Example 3: cli/cli with velocity -- Fixed iterations for sprint tracking#

Repo: cli/cli with velocity tracking added Strategy: PR-based cycle time, fixed 14-day iterations, count-based effort

scope:
  query: "repo:cli/cli"

quality:
  categories:
    - name: bug
      match:
        - "label:bug"
    - name: feature
      match:
        - "label:enhancement"
  hotfix_window_hours: 72

commit_ref:
  patterns: ["closes"]

# PR strategy: no labels or board needed.
# Cycle time = PR created -> PR merged.
cycle_time:
  strategy: pr

# Velocity configuration for sprint tracking without a project board.
velocity:
  # Count closed issues as the work unit.
  unit: issues

  # Every closed issue = 1 point of effort.
  # Simple and requires no sizing labels.
  effort:
    strategy: count

  # Fixed 14-day iterations (2-week sprints).
  # Anchor is a known sprint start date -- the tool computes
  # all other iteration boundaries by stepping forward/backward.
  iteration:
    strategy: fixed
    fixed:
      length: "14d"
      anchor: "2026-01-06"

    # Show last 6 iterations in history.
    count: 6

Key takeaways:

  • Fixed iterations work without a project board. The tool uses Search API to find items closed in each 14-day window.
  • effort.strategy: count is the simplest option -- every closed issue counts equally.
  • The anchor date should be a real sprint start date in your team's calendar.
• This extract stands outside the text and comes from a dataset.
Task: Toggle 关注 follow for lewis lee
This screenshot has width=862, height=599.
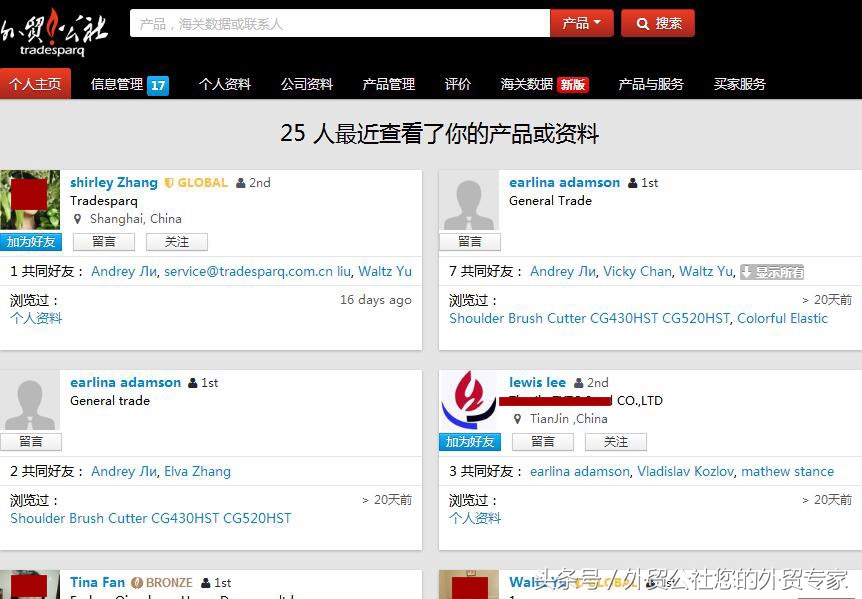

The tool extrapolates all other boundaries from it.
  • To add effort weighting, switch to effort.strategy: attribute with label-based matchers.

Feature matrix#

ConfigRepoCycle timeCategoriesBacklogProject boardVelocity
cli-cli.ymlcli/cliissuebug, feature, chore, docs
cli-cli-velocity.ymlcli/cliprbug, featurefixed (14d)
dvhthomas-gh-velocity.ymldvhthomas/gh-velocityissuefeature, chore, docsxx
facebook-react.ymlfacebook/reactprbug, featurex
kubernetes-kubernetes.ymlkubernetes/kubernetesprbug, feature, chore, docsx
hashicorp-terraform.ymlhashicorp/terraformprbug, feature, chore, docs
astral-sh-uv.ymlastral-sh/uvprbug, feature, chore, docs

CI workflow example#

Post a weekly velocity report to GitHub Discussions using a GitHub Actions workflow:

name: Velocity Report
on:
  schedule:
    - cron: '0 9 * * 1'  # Every Monday at 9am UTC
  workflow_dispatch:       # Allow manual trigger

permissions:
  contents: read
  pull-requests: read
  issues: write
  discussions: write

jobs:
  report:
    runs-on: ubuntu-latest
    steps:
      - uses: actions/checkout@v4

      - name: Install gh-velocity
        run: gh extension install dvhthomas/gh-velocity
        env:
          GH_TOKEN: ${{ secrets.GITHUB_TOKEN }}

      - name: Post velocity report
        run: gh velocity report --since 30d --post -f markdown
        env:
          GH_TOKEN: ${{ secrets.GITHUB_TOKEN }}
          GH_VELOCITY_POST_LIVE: 'true'

See docs/examples/velocity-report.yml for the full workflow file.